PASSAGE GIVEN ▸
I would think that we want to establish the same policy as we have for
dictionary files: they're assumed to be UTF-8.  I don't believe there
should be an encoding option at all.  If we didn't need one for
dictionary files, there is *surely* no reason why we have to have one
for extension SQL files.
        regards, tom lane


Tom Lane <tgl@sss.pgh.pa.us> writes:
> I would think that we want to establish the same policy as we have for
> dictionary files: they're assumed to be UTF-8.  I don't believe there
> should be an encoding option at all.  If we didn't need one for
> dictionary files, there is *surely* no reason why we have to have one
> for extension SQL files.

Brain-fart from me in the v18, that I've produced while being pressed by
other distractions. Fixed now in the attached, v19. Sorry about that, I
was too eager to produce the no-moving-parts "final" patch. Time to find
this quote about parallelism and time lost I guess.

So, attached patch fixes the v18 regression wrt to script file encoding
and establish UTF-8 as the default encoding to consider to read a script
file. Thanks for your comments.

Regards,
--
Dimitri Fontaine
http://2ndQuadrant.fr     PostgreSQL : Expertise, Formation et Support


Attachment

Re: Extensions, patch v18 (merge against master, bitrot-only-fixes)

From
"David E. Wheeler"
Date:
On Dec 16, 2010, at 8:19 AM, Tom Lane wrote:

> I would think that we want to establish the same policy as we have for
> dictionary files: they're assumed to be UTF-8.  I don't believe there
> should be an encoding option at all.  If we didn't need one for
> dictionary files, there is *surely* no reason why we have to have one
> for extension SQL files.

+1 KISS.

David



Re: Extensions, patch v18 (merge against master, bitrot-only-fixes)

From
Alvaro Herrera
Date:
Excerpts from Dimitri Fontaine's message of jue dic 16 09:49:31 -0300 2010:
> Hi,
> 
> Well $subject says about it all really. The bitrot of course comes from
> the fact that the last in-commitfest-dependency has been commited in,
> and I kept a version of pg_execute_sql_file() in the extension's patch.

I thought the suggestion of having "version = 9.1devel" line in each
contrib's module extension file was a joke.  It is certainly not going
to be sustainable in the long run -- I don't think we want to be
modifying all control files each release.  We need to find a better way
to fix this.

-- 
Álvaro Herrera <alvherre@commandprompt.com>
The PostgreSQL Company - Command Prompt, Inc.
PostgreSQL Replication, Consulting, Custom Development, 24x7 support


Re: Extensions, patch v18 (merge against master, bitrot-only-fixes)

From
Dimitri Fontaine
Date:
Alvaro Herrera <alvherre@commandprompt.com> writes:
> I thought the suggestion of having "version = 9.1devel" line in each
> contrib's module extension file was a joke.  It is certainly not going
> to be sustainable in the long run -- I don't think we want to be
> modifying all control files each release.  We need to find a better way
> to fix this.

+1.

Naively enough, getting this from the Makefile looked obvious to me.

Regards,
-- 
Dimitri Fontaine
http://2ndQuadrant.fr     PostgreSQL : Expertise, Formation et Support


Re: Extensions, patch v18 (merge against master, bitrot-only-fixes)

Dataset listing ▸

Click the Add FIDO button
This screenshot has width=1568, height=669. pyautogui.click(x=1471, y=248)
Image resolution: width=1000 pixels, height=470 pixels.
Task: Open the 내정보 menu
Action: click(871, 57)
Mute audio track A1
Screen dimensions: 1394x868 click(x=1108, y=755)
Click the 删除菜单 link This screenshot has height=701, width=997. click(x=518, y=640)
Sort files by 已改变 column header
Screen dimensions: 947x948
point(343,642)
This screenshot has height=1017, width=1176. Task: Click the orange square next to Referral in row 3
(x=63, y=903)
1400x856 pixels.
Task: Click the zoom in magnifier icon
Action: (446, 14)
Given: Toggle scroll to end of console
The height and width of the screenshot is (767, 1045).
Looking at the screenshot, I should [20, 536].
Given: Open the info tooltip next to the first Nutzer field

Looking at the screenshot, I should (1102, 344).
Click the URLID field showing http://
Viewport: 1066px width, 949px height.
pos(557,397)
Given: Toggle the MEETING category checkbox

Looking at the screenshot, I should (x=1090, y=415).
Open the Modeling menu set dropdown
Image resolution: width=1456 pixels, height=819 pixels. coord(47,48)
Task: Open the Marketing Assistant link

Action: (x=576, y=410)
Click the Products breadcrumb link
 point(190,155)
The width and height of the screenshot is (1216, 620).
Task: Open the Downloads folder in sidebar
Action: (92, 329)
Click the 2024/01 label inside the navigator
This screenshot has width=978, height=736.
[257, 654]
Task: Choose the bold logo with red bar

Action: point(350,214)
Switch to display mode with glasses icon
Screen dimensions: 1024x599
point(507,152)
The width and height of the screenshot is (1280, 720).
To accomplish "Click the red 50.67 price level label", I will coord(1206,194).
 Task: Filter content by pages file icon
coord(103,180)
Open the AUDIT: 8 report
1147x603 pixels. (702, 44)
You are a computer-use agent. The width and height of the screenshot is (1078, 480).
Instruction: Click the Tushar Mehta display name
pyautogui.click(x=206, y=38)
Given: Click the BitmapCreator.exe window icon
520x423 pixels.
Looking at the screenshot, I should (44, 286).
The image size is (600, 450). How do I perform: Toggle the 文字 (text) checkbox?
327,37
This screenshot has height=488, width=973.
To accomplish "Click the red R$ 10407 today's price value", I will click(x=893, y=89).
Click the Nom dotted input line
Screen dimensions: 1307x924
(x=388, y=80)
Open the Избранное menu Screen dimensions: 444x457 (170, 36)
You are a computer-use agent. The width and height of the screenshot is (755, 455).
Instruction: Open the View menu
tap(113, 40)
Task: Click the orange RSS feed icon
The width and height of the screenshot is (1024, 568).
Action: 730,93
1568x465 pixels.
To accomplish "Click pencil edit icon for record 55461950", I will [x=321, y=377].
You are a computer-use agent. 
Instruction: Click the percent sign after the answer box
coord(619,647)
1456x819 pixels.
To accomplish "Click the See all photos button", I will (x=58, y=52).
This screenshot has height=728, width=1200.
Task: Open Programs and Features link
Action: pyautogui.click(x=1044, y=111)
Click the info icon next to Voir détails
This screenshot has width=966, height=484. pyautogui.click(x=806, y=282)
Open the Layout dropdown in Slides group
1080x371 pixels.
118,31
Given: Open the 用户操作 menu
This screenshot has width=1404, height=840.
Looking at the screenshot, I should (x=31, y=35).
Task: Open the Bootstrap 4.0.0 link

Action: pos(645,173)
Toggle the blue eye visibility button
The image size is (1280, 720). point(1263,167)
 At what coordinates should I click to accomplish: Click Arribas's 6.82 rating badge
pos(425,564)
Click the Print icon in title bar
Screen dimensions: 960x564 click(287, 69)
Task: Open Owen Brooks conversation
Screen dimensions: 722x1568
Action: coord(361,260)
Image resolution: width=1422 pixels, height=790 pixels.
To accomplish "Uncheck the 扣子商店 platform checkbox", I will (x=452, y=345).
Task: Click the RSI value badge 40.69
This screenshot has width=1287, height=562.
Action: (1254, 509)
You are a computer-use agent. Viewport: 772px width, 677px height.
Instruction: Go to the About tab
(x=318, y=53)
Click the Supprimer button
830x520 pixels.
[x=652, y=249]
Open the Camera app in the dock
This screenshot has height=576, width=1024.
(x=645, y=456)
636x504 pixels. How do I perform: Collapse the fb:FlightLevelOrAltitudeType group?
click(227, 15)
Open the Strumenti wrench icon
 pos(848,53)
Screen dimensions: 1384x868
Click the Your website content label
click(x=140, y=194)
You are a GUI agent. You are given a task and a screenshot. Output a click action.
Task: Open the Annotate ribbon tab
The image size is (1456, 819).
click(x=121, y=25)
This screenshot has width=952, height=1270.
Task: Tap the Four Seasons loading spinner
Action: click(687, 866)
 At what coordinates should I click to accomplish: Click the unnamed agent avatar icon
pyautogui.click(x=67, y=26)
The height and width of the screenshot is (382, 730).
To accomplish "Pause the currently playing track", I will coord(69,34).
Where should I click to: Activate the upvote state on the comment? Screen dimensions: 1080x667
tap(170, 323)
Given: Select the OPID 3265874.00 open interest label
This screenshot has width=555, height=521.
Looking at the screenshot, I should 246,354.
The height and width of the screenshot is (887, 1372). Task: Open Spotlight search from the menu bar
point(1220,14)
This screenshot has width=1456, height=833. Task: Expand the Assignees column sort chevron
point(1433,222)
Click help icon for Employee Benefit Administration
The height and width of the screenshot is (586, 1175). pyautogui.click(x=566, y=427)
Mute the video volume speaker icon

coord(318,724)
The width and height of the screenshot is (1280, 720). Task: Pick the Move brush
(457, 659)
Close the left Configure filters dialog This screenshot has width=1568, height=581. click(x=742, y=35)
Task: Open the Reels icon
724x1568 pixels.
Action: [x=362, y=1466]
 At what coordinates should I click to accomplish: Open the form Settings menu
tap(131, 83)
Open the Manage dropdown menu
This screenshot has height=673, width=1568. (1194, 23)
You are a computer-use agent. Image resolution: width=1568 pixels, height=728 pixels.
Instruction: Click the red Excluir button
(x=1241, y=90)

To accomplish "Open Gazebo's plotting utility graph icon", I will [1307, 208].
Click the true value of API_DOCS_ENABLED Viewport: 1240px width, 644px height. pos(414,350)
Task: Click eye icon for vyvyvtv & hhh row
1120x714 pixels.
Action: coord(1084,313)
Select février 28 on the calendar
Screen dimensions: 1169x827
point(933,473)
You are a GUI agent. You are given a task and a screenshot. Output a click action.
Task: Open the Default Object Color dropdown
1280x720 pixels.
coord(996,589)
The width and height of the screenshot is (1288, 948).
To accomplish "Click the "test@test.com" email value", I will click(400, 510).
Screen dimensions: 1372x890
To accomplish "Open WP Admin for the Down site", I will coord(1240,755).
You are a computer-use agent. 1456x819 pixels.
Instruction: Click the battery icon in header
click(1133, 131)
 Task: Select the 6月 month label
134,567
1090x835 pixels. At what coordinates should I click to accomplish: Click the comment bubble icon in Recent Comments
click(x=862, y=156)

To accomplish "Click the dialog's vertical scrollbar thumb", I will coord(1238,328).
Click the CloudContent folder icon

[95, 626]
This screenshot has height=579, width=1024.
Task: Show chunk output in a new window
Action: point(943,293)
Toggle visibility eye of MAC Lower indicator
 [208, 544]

GIVEN TASK 1 ▸
In the PostgreSQL extensions thread, can you substitute "change set" for "patch" in the passage starting at "Brain-fart from me" and ending at "for your comments."?
GIVEN TASK 2 ▸
Can you continue the PostgreSQL extensions thread from where it stops?
The listing is separate material from the PostgreSQL extensions thread.

WRITTEN REPLY 1 ▸
Brain-fart from me in the v18, that I've produced while being pressed by
other distractions. Fixed now in the attached, v19. Sorry about that, I
was too eager to produce the no-moving-parts "final" change set. Time to find
this quote about parallelism and time lost I guess.

So, attached change set fixes the v18 regression wrt to script file encoding
and establish UTF-8 as the default encoding to consider to read a script
file. Thanks for your comments.

WRITTEN REPLY 2 ▸
From
Dimitri Fontaine
Date:
Alvaro Herrera <alvherre@commandprompt.com> writes:
> I thought the suggestion of having "version = 9.1devel" line in each
> contrib's module extension file was a joke.  It is certainly not going
> to be sustainable in the long run -- I don't think we want to be
> modifying all control files each release.  We need to find a better way
> to fix this.

Consider also the use case where we only update contrib module minor
version when they do receive an update in the tree. If we get to do
that, maybe it's good enough with plain .control files.

Of course having some Makefile or other support doesn't prevent anything
here, it just allows some more flexibility. That was considered some
more complexity not solving any real world use-case on-list, though.

FWIW, it seems very likely that should we ship without the Make support
I'll have to add it to every extension I maintain, separately.

Regards,
-- 
Dimitri Fontaine
http://2ndQuadrant.fr     PostgreSQL : Expertise, Formation et Support


Re: Extensions, patch v18 (merge against master, bitrot-only-fixes)

From
Tom Lane
Date:
Dimitri Fontaine <dimitri@2ndQuadrant.fr> writes:
> Alvaro Herrera <alvherre@commandprompt.com> writes:
>> I thought the suggestion of having "version = 9.1devel" line in each
>> contrib's module extension file was a joke.  It is certainly not going
>> to be sustainable in the long run -- I don't think we want to be
>> modifying all control files each release.  We need to find a better way
>> to fix this.

> Naively enough, getting this from the Makefile looked obvious to me.

Putting those numbers in the Makefile instead of the control file surely
does nothing to alleviate Alvaro's maintenance concern.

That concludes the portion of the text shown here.